In view of the evidence presented, and notwithstanding that there was no eyewitness to the occurrence, the defendant’s testimony is in all respects improbable and incredible, and, therefore, can support no finding of exemption from responsibility on the ground that she acted in legitimate defense of her honor; nor can it be admitted, as she alleged, that she involuntarily assaulted the deceased with the dagger.

The evidence in fact shows that the lieutenant of the barrio, Carmelo Ginoo, and the deceased’s father, Andres Villaflor, upon visiting the house of the crime, found that the entrance door thereof was closed and barred and that all its windows were also closed, except one through which the policeman, Felicio Ibo, entered, by order of the lieutenant, for the purpose of opening the said door; that, upon examining the clothes in which the body was dressed, no disorder was noticed in them and it was observed that the trousers were buttoned up; that the body, from the feet to the shoulders, was lying stretched out on a mat, and the head was off the mat and resting on the bare floor; that they found a pillow with signs of two depressions, one beside the other, apparently produced by the weight of two heads lying on it, and a sheet stained with blood, with a hole in it, apparently cut by the dagger presented by the defendant of the barrio lieutenant; and that the wound borne by the body was situated between the neck and the left clavicle; from all of which testimony it is concluded, taking into consideration the defendant’s statement that she held the weapon in her right hand, that she inflicted the wound at a time when the deceased was at her side; that there was no attempted rape, an indefensible allegation, because it was proven that the deceased had for some time past been maintaining unlawful relations with her and therefore, as he frequented her house was in habit of sleeping there with her on the occasions of the absence of her other paramour, he had no need of exercising against her either force or violence, for they were accustomed to cohabit of their own free will and accord. The last time that the deceased passed the night in the said house, the defendant, his mistress, inflicted upon a fatal wound and thus committed, at least, the crime of homicide, as the defendant, who was the aggressor, made use, not of a weapon carried by the deceased, but one of which she had and which, two days before, was seen by the victim’s father in the possession of her brother, Esteban Potestas.

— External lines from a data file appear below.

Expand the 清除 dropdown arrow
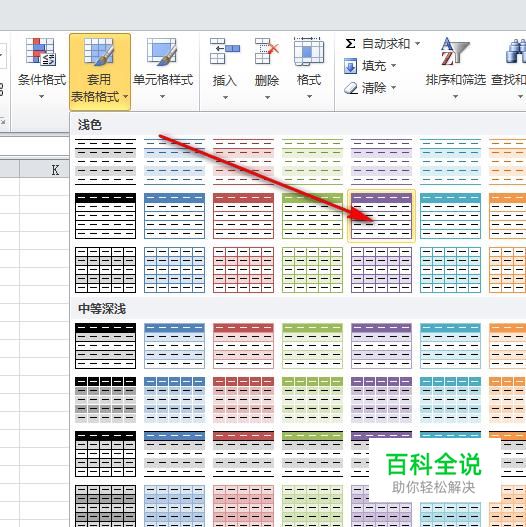 coord(393,88)

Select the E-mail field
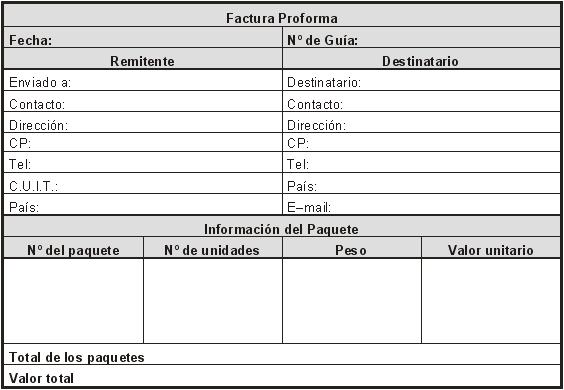click(x=422, y=204)
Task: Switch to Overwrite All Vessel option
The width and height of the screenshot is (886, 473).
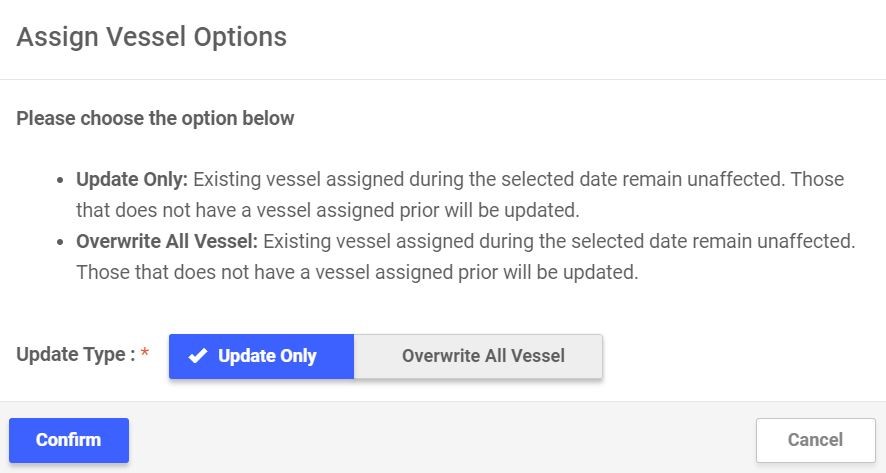Action: pyautogui.click(x=482, y=356)
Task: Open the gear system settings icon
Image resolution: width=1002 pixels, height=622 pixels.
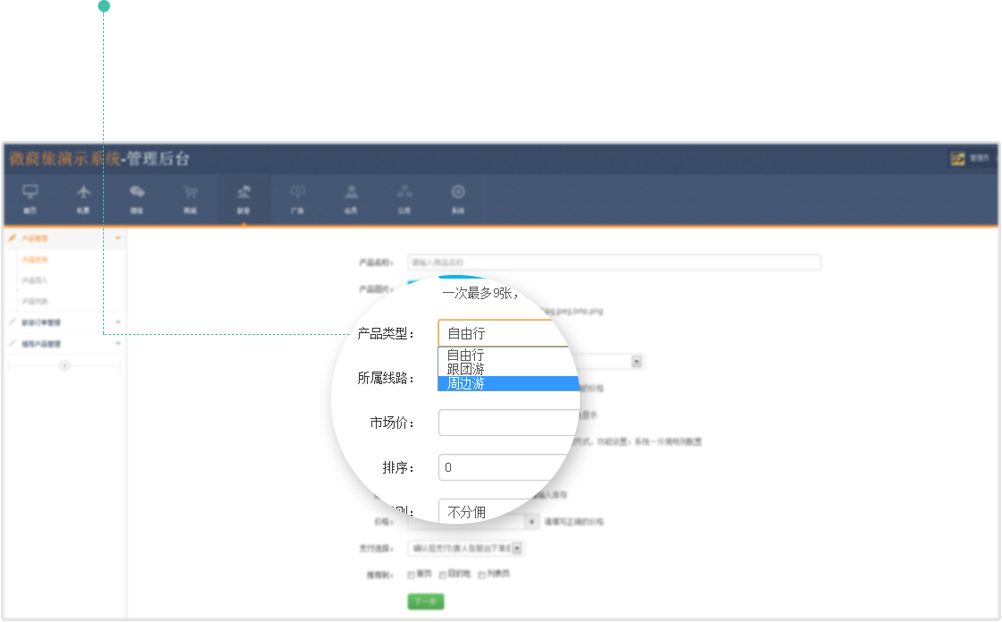Action: [x=458, y=192]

It can not be believed that the commission of the crime was preceded by a struggle or even by any dispute between the assailant and her victim, because the children, who were sleeping in the same house and at a short distance from the place where the body was found, were still asleep when the policeman, the barrio lieutenant, and the deceased’s father entered the building.

Although the criminal act was perpetrated at night, the circumstance of nocturnity is not to be taken into account, because the record does not show that the cover of darkness was purposely sought, and because the crime was committed upon a person who used to frequent the house with the consent of the owner thereof. There is no aggravating circumstance to consider, and no extenuating one, except that prescribed in article 11 of the Penal Code, amended by Act No. 2142, on account of the ignorance and lack of education of the defendant, and, therefore, the penalty of homicide should be imposed in its medium degree.

For the foregoing reasons, it is proper, in our opinion, to affirm the judgment appealed from; provided, however, that the defendant, Luisa Potestas, shall be sentenced to the penalty of only twelve years and one day of reclusion temporal, to the accessories of article 59, and to pay the indemnity and costs mentioned in the said judgment, together with the cost of this instance. So ordered.

Arellano, C.J., Mapa, Johnson, Carson, and Trent, JJ., concur.